Post: Effect of Partitioning Stored Procedure, Partitioned and Replicated Tables

Effect of Partitioning Stored Procedure, Partitioned and Replicated Tables
Nov 24, 2016
I am trying to improve the VoltDB performance in terms of TPS for TPCC queries. Now I am using some trial and error method to get higher performance. The things which I have tried are:
1) I have replicated the tables, warehouse, item and district.
2) I have partitioned all other tables on column 'district id' rather than 'warehouse id'.
3) I have also partitioned all stored procedures. (Actually when I used all queries as stored procedures without partitioning I got worse TPS than using AdHoc queries. But as soon as I partitioned the stored procedures as recommended by warnings while VoltDB server startup, I got almost double TPS)
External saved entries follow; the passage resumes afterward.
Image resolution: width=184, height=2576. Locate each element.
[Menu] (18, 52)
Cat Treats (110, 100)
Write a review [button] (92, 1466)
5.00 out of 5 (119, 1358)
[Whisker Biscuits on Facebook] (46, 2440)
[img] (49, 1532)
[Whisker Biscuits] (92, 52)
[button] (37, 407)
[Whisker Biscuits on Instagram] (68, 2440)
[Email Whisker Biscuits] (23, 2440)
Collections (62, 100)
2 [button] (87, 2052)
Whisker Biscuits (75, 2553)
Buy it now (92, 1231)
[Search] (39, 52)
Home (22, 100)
Hence my question is , is there any thumb rule for partitioning and replicating the tables, which column is used for partitioning and when to use AdHoc queries, Stored Procedures and Partitioned Stored Procedure? so that for large number of tables I can make the firm decision regarding all these facts.
Nov 25, 2016
Have you looked at our tpc-c implementation? You will notice that all tables are partitioned on the warehouse id. I'm not sure we've tried your method - of using district id. Is it much faster?

Here are a few things to keep in mind (and your results confirm these rules)
- Partitioned stored procedures are the fastest.
- An ad-hoc query that can determine partitioning will also be pretty fast. For example, if your statement includes the district_id, the planner figures this out and runs a single-partition adhoc query.
- Multi-partition procedures and ad-hoc queries will be the slower.
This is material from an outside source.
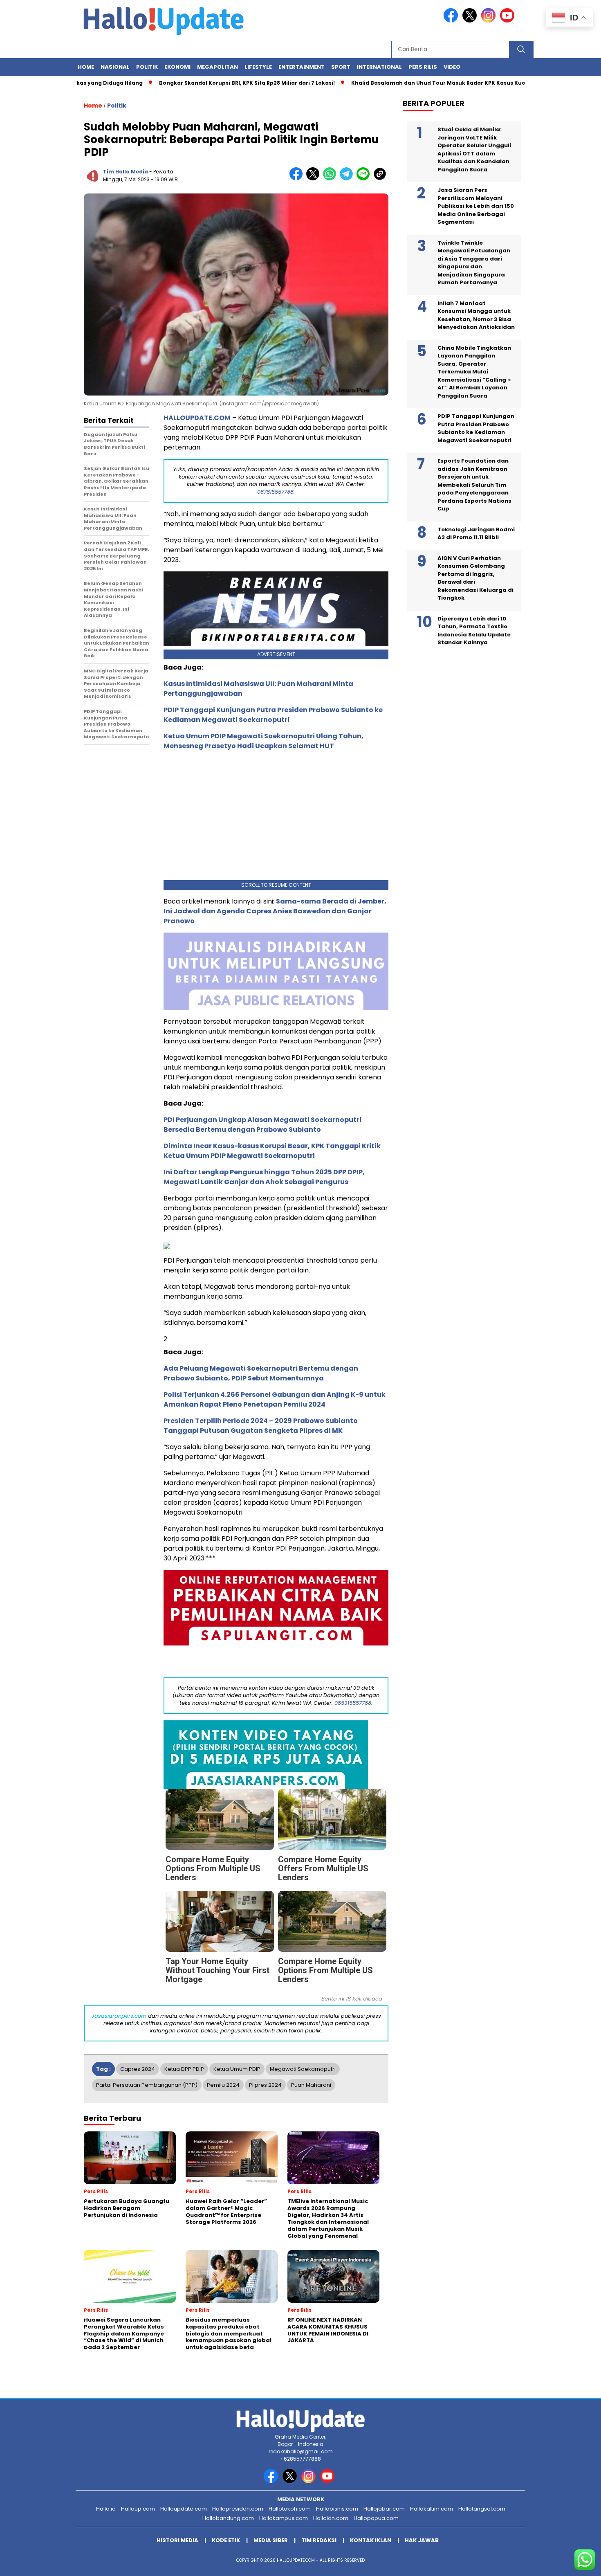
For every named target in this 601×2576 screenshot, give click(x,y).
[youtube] (508, 21)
I'd be curious to see a comparison between warehouse partition (as we do in our implementation) and district partitioning.

Nov 26, 2016
Thanks for the guidance. Yes, from the experience that I came across, using the partition on district_id is faster that warehouse_id. I have also seen your tpc-c implementation and hence I initially used warehouse_id for partitioning but later I just tried district_id partitioning.
Overhead of partitioning
Nov 26, 2016
When I was going through the documentation of partitioning, I came across the overhead involved in managing partitions. What kinds of overheads are there? Currently I am working with 5 partitions and my cpu is 24 core without hyper-threading and I am getting the best TPS as compared to other number of partitions. Can you please guide me on this issue?